The Dutch-speaking city of Antwerp has long been known as a center for craftspeople and artists, as well as an active trade port. Visitors can explore the old town’s Grand Place (Grote Markt) to see the historic guild houses and the old Town Hall (Stadhuis), and just a block north is the ornate Butcher’s Hall (Vleeshuis). More historic buildings can be found nearby, including the Plantin-Moretus Museum and the Rubens’ House (Rubenshuis), both of which have collections open to the public.
The distinctly medieval old town of Bruges is one of Belgium’s most romantic destinations, full of narrow cobblestoned streets and sleepy canals. Bruges’ main squares, the Markt and Burg Square (also known simply as “the Burg”), are located at the heart of the historic district. This is the ideal area to start a day of sightseeing, with plenty of historic buildings and landmark sights. The Markt’s most famous feature is the Belfry (Belfort van Brugge), a medieval bell tower with a carillon of 47 bells that sits atop the Halle. Ambitious tourists who want a panoramic view of the city can climb the 366 steps to the top.
Although Liège may not be the most picturesque of Belgian cities thanks to an industrial heritage that promoted function over flourish, it has plenty to offer tourists. The city’s most famous landmark is Montagne de Bueren (Bueren Mountain), a series of 374 steps, which are set at a staggering 30-percent incline. The steps once provided the soldiers with a direct route from the Coteaux de la Citadelle to the city center, and today they provide tourists with spectacular views if they can make it to the top. Tourists visiting during October should be sure to check it out at night, when the entire stairway is lined with candles.

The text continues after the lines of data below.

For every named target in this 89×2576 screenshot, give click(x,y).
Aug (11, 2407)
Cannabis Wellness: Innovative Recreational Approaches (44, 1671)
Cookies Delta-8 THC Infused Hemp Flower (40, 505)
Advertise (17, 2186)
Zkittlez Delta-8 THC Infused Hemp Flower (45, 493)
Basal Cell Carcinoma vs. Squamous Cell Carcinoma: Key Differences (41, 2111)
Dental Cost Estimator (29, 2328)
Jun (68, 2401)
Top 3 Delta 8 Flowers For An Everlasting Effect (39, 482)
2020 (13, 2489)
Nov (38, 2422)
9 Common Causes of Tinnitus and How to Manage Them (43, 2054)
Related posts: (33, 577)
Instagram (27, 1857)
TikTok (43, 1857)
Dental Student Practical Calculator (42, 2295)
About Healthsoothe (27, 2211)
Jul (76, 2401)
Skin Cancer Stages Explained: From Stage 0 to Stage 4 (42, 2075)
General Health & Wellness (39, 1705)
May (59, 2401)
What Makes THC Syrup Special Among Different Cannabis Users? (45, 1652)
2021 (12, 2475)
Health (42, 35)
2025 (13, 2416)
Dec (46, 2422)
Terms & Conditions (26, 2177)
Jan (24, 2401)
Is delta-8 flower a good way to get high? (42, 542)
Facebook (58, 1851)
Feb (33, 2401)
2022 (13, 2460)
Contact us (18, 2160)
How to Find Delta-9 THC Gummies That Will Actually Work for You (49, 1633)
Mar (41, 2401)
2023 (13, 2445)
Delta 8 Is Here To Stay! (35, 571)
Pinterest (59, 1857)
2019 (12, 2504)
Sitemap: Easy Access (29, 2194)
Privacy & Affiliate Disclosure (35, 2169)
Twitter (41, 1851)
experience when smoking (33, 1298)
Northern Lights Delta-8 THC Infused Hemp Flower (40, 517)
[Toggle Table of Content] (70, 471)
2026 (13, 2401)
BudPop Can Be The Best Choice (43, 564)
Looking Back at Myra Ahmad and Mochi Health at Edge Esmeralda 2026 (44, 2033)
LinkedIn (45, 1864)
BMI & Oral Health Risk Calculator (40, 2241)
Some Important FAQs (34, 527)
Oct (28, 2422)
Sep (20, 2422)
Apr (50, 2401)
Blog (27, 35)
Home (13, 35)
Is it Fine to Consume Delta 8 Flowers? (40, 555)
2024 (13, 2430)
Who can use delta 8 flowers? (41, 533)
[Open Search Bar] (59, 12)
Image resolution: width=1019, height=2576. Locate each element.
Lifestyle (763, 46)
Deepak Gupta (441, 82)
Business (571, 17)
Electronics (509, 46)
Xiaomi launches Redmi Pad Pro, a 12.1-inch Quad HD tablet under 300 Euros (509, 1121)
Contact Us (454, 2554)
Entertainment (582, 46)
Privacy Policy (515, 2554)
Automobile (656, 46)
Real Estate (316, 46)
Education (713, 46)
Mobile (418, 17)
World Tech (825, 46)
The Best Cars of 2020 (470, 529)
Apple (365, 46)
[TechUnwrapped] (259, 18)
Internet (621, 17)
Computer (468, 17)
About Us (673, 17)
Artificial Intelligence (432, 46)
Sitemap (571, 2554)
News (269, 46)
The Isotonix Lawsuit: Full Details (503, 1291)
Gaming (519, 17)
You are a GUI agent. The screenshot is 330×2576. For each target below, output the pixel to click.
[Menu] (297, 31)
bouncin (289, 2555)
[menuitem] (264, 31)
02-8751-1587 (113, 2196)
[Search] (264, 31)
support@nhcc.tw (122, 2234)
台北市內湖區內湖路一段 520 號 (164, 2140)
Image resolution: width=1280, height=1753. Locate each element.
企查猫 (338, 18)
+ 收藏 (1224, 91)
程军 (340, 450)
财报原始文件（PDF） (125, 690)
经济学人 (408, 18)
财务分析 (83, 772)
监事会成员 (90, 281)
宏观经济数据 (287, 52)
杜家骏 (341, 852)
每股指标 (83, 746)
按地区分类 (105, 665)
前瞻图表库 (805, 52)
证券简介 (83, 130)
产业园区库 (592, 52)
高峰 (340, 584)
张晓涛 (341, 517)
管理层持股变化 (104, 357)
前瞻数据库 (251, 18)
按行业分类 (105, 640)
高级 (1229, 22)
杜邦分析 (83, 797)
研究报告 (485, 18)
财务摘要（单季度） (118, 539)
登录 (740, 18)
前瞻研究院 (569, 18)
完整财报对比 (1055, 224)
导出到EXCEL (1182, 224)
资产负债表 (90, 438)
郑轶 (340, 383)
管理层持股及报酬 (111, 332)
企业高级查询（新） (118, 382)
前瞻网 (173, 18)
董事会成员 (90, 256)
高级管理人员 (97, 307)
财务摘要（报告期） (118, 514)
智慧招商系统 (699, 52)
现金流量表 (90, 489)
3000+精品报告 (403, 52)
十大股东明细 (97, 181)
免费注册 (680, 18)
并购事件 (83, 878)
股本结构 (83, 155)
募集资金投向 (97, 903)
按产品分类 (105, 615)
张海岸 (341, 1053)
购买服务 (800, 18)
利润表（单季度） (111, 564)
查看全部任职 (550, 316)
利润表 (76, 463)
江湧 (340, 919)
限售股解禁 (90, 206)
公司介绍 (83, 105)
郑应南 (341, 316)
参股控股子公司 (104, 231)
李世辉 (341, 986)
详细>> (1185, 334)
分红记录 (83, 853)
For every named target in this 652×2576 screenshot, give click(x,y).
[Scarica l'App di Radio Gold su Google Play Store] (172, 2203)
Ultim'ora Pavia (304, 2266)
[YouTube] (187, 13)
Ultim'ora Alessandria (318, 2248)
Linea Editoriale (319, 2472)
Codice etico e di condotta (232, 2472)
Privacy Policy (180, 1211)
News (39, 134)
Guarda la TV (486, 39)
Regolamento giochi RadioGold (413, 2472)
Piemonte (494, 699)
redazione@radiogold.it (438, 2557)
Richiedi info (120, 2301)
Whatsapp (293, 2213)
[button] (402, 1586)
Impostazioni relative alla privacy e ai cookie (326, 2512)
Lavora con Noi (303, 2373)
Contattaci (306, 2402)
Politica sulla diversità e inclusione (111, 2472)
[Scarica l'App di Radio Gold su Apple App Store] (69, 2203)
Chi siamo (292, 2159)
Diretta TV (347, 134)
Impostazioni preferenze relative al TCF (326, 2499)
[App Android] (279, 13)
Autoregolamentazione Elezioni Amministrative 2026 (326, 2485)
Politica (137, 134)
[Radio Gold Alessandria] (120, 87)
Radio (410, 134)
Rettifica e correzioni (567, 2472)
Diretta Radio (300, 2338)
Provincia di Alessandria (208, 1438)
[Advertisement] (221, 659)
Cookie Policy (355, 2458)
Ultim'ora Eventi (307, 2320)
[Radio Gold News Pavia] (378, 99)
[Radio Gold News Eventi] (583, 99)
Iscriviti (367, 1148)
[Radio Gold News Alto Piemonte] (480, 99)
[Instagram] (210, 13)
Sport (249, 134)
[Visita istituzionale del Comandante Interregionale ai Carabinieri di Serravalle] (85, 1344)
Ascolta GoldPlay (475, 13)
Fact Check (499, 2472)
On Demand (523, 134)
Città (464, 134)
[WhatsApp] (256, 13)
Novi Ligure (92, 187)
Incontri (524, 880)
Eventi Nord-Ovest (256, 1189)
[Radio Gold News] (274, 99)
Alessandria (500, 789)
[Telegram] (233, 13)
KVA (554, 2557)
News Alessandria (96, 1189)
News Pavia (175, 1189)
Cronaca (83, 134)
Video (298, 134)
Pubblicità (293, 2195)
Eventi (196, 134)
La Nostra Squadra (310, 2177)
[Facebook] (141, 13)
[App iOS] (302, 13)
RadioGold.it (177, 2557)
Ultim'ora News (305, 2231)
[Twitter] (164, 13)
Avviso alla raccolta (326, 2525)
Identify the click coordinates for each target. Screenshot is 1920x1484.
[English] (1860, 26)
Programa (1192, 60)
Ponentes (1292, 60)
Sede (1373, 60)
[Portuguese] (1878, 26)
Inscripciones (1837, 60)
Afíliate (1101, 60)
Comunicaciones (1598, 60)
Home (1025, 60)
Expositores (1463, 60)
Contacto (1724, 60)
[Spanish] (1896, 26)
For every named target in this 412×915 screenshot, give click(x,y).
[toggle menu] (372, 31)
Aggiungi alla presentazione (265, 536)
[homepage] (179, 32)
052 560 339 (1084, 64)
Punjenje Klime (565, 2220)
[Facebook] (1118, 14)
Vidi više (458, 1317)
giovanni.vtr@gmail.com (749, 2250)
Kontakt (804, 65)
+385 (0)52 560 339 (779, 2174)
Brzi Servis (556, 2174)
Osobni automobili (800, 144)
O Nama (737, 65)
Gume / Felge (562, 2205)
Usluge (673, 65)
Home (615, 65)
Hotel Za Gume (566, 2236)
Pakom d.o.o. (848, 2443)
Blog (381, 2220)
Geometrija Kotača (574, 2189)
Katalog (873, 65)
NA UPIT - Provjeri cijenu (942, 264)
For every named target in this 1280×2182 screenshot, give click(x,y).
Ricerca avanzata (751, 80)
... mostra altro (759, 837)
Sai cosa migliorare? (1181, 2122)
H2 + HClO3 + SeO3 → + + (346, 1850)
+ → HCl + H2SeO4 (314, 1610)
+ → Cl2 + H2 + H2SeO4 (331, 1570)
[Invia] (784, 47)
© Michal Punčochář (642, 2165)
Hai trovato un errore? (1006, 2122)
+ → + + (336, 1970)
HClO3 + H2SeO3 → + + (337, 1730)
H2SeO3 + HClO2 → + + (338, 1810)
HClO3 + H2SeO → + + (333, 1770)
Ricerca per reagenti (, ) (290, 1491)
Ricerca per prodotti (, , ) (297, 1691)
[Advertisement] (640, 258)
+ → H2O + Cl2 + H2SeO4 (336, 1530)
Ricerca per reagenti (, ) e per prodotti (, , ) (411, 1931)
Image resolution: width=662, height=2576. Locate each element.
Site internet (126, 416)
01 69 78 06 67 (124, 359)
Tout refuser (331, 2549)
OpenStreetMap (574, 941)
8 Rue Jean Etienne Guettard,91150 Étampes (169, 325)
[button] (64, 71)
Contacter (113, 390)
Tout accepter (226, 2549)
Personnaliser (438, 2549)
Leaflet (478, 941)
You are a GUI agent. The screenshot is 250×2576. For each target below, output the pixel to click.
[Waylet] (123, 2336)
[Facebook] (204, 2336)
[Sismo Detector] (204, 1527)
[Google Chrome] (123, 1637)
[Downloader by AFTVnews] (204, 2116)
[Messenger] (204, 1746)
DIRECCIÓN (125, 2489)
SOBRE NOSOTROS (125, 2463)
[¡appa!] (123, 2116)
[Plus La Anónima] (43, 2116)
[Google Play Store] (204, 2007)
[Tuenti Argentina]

Despite a great deal of destruction during both World Wars, a good number of Leuven’s most impressive historic buildings still stand. Tourists will want to start in the center of the old town at the Grote Markt, an area that is still the hub of the city’s social activity. Towering above the head of the square is St. Peter’s Church (Sint-Pieterskerk), an impressive example of Brabant Gothic architecture that houses the Museum of Religious Art (Stedelijk Museum voor Religieuze Kunst). The old City Hall (Stadhuis) also sits on the square, showcasing its ornate facades complete with 236 figures.